[Verilen Görev 1]:
Tarım ve beslenme metnine göre beslenmedeki payının yavaş da olsa artacağı söylenen gıdaları sıralayın.
[Verilen Görev 2]:
Tarım ve beslenme metnine göre şu soruları yanıtlayın:
(a) Ekilebilir arazinin yüzde kaçına suyu seven tahıllar ekilmektedir?
(b) Meyve-sebze üretimi neyi sağlamaktadır?
(c) Et üretimindeki artış hangi beklentiye dayanmaktadır?
[Verilen Görev 3]:
Tarım ve beslenme metninden "Mısır ve süt" ile başlayıp "başarması muhtemel görünmemektedir." ifadesine kadar süren kısmı olduğu gibi çıkarın.

Mısır ve süt üretimindeki artış, son on yıldaki düşük performansın ardından bir toparlanmaya işaret ederken, et üretimindeki artış ise iyileşen ekonomik ortamın daha fazla yatırım ve verimlilik artışıyla sonuçlanacağı yönündeki beklentiye dayanmaktadır. Bu gelişmeler, bölgenin ithalata olan bağımlılığındaki artışı bir miktar sınırlasa da geri çevirmeyi başarması muhtemel görünmemektedir.
Bölgedeki mevcut tarım politikaları kapsamında yerel buğday üreticilerinin korunmakta, ekilebilir arazinin %60’ına suyu seven tahıllar ekilmektedir. Buna alternatif olarak; kırsal kalkınma, küçük çiftliklerde yüksek değere sahip bahçe bitkilerinin yetiştirilmesinin desteklenmesi ve ziraatçilerin eğitilmesine yönelik programların güçlendirilmesi düşünülebilir. Bu yaklaşım, bir ülkede gıda güvenliğinin sağlanması için buğdayda kendi kendine yeterlilik yerine fakirliğin ortadan kaldırılmasına odaklanılmasına yönelik anlayışa dayanmaktadır. Zira meyve-sebze üretimi daha az su ile daha büyük ekonomik getiri sağlamaktadır ve bölge ülkelerinin bahçe bitkilerini tercih etmesi durumunda daha büyük avantaja sahip olacağı açıktır.
Beslenme açısından bakıldığında, Ortadoğu ve Kuzey Afrika’da beslenme alışkanlığı başta buğday olmak üzere tahıl ağırlıklı olmaya devam edecektir. Bitkisel yağ ve şekerin yanı sıra et, balık ve süt ürünlerinin payı yavaş da olsa artacaktır. Çatışmaların sona ermesi durumunda, yetersiz beslenmenin yavaş yavaş azalması ve gıda tüketimi seviyesinin yükselmesi beklenmektedir. Bununla birlikte, beslenme alışkanlıklarının obezite oranlarının artmasına ve dolayısıyla sağlık sorunlarının artmasına sebep olacağı da öngörülmektedir. Tahıl tüketen halka yönelik mevcut destek politikaları, beslenmede çeşitliliği sınırlandırmaktadır ve sağlık sorunlarının artışına engel olmak adına bu politika gözden geçirmelidir.

[Kelime ve öğe işaretleme girdileri]

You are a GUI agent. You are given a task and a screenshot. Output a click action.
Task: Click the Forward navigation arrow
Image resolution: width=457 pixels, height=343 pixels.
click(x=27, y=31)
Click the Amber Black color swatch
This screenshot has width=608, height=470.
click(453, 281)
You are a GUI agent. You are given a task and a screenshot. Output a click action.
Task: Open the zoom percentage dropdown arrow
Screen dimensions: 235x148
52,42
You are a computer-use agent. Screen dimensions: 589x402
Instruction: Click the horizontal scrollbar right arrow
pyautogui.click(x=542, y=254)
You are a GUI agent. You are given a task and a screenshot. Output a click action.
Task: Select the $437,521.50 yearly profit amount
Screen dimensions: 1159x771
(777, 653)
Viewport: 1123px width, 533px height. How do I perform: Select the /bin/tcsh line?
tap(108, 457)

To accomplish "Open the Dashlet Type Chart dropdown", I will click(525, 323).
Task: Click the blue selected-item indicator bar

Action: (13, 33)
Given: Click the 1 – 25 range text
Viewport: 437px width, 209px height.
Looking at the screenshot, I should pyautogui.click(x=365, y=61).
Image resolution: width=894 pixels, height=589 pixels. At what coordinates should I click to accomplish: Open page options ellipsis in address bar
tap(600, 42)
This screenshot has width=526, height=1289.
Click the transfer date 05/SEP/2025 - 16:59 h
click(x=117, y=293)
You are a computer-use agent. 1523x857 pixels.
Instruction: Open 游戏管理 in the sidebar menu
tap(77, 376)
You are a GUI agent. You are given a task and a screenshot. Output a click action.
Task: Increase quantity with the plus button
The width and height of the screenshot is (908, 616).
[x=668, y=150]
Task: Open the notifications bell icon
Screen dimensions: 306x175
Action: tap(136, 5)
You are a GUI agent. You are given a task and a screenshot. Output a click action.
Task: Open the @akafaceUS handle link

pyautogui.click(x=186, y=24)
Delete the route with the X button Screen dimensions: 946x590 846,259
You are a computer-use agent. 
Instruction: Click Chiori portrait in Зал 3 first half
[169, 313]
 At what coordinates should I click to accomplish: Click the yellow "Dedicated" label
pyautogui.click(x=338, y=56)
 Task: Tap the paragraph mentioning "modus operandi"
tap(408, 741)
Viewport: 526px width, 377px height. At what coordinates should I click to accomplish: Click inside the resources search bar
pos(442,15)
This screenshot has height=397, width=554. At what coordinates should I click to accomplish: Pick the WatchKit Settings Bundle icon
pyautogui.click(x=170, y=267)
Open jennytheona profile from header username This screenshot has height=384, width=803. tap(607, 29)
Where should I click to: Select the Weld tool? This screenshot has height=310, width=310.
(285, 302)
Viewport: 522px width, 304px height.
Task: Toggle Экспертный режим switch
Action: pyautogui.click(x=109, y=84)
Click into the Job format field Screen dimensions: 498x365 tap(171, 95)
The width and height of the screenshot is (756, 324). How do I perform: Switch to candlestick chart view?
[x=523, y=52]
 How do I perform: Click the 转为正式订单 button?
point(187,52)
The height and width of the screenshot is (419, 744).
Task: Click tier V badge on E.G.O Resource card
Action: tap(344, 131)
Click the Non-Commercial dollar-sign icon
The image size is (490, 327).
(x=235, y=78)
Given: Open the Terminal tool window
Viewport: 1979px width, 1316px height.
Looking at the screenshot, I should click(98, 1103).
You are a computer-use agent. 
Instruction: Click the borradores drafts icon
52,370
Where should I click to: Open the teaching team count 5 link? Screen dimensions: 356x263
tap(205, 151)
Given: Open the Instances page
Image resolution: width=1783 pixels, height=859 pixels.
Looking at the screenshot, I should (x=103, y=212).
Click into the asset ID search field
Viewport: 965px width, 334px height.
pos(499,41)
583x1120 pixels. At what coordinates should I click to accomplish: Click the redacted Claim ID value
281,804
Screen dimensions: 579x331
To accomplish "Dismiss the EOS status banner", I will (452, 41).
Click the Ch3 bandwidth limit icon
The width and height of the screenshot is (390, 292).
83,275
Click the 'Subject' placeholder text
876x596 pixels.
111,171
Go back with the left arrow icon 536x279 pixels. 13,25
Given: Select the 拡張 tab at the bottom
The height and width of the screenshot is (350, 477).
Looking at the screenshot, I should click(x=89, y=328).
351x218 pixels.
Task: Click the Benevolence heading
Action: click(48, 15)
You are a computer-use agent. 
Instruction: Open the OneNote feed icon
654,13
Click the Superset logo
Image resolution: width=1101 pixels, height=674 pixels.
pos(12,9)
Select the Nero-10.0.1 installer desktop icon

[Yazılı Yanıt 1]:
Bitkisel yağ, şeker, et, balık, süt ürünleri

[Yazılı Yanıt 2]:
(a) %60'ına.
(b) Daha az su ile daha büyük ekonomik getiri.
(c) İyileşen ekonomik ortamın daha fazla yatırım ve verimlilik artışıyla sonuçlanacağı beklentisine.

[Yazılı Yanıt 3]:
Mısır ve süt üretimindeki artış, son on yıldaki düşük performansın ardından bir toparlanmaya işaret ederken, et üretimindeki artış ise iyileşen ekonomik ortamın daha fazla yatırım ve verimlilik artışıyla sonuçlanacağı yönündeki beklentiye dayanmaktadır. Bu gelişmeler, bölgenin ithalata olan bağımlılığındaki artışı bir miktar sınırlasa da geri çevirmeyi başarması muhtemel görünmemektedir.